What to work on =>
Retype exactly the span of lines below from the one with "The width and" through the one with "Given: Open the Vorbește Moldova program". Do not include pictures.

Recorded information =>
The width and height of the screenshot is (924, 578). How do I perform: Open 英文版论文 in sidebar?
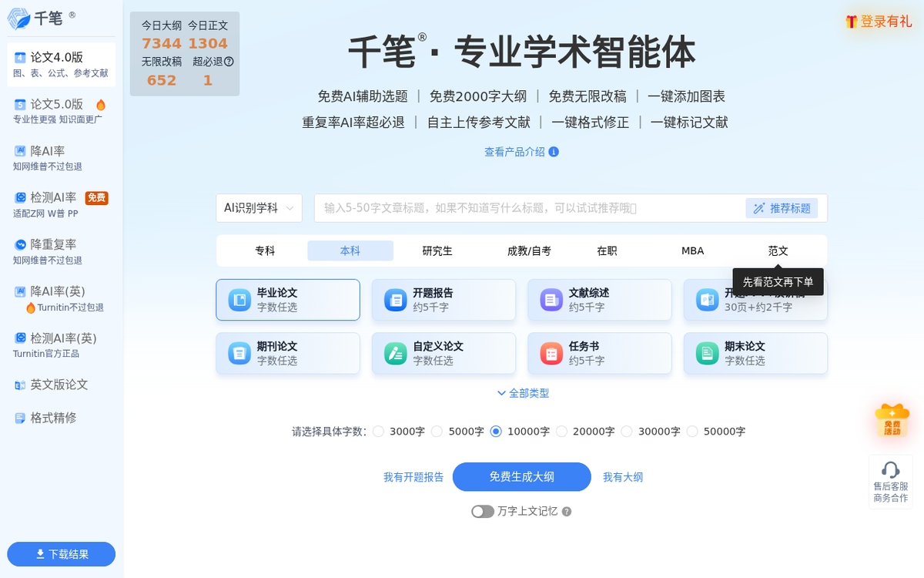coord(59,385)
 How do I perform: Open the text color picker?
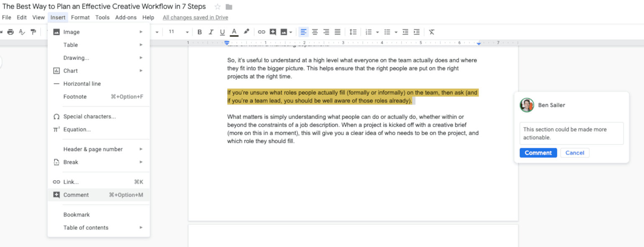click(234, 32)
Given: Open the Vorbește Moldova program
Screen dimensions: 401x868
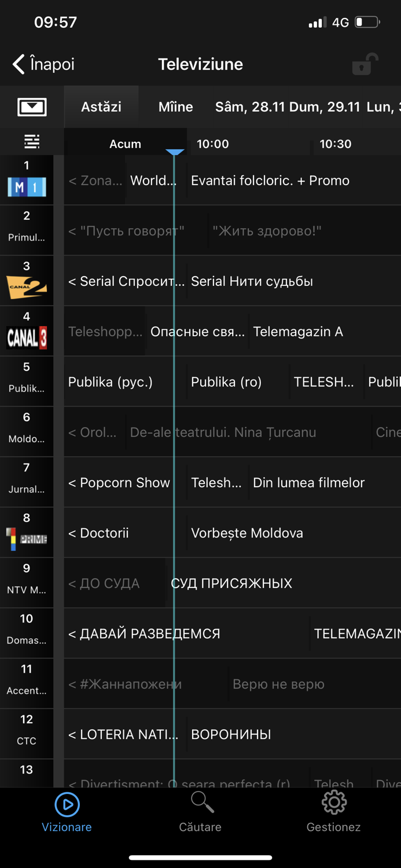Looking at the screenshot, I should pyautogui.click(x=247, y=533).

---

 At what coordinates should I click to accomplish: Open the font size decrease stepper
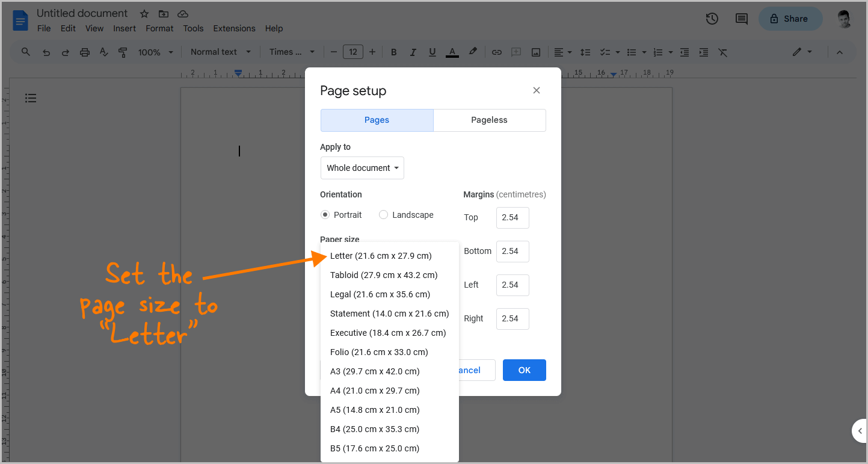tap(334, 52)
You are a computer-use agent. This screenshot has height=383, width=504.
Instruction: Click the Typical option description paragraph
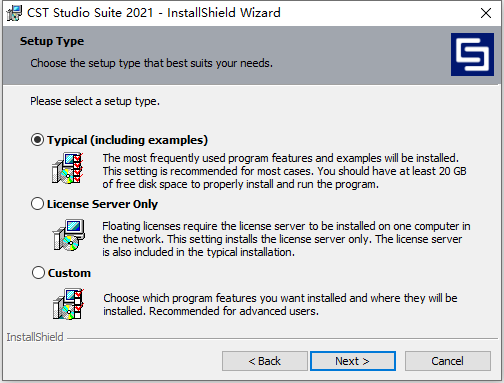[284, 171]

Expected answer =>
The width and height of the screenshot is (924, 578). How do I perform: Open 英文版论文 in sidebar?
coord(59,385)
 How do I perform: Open the text color picker?
click(234, 32)
Given: Open the Vorbește Moldova program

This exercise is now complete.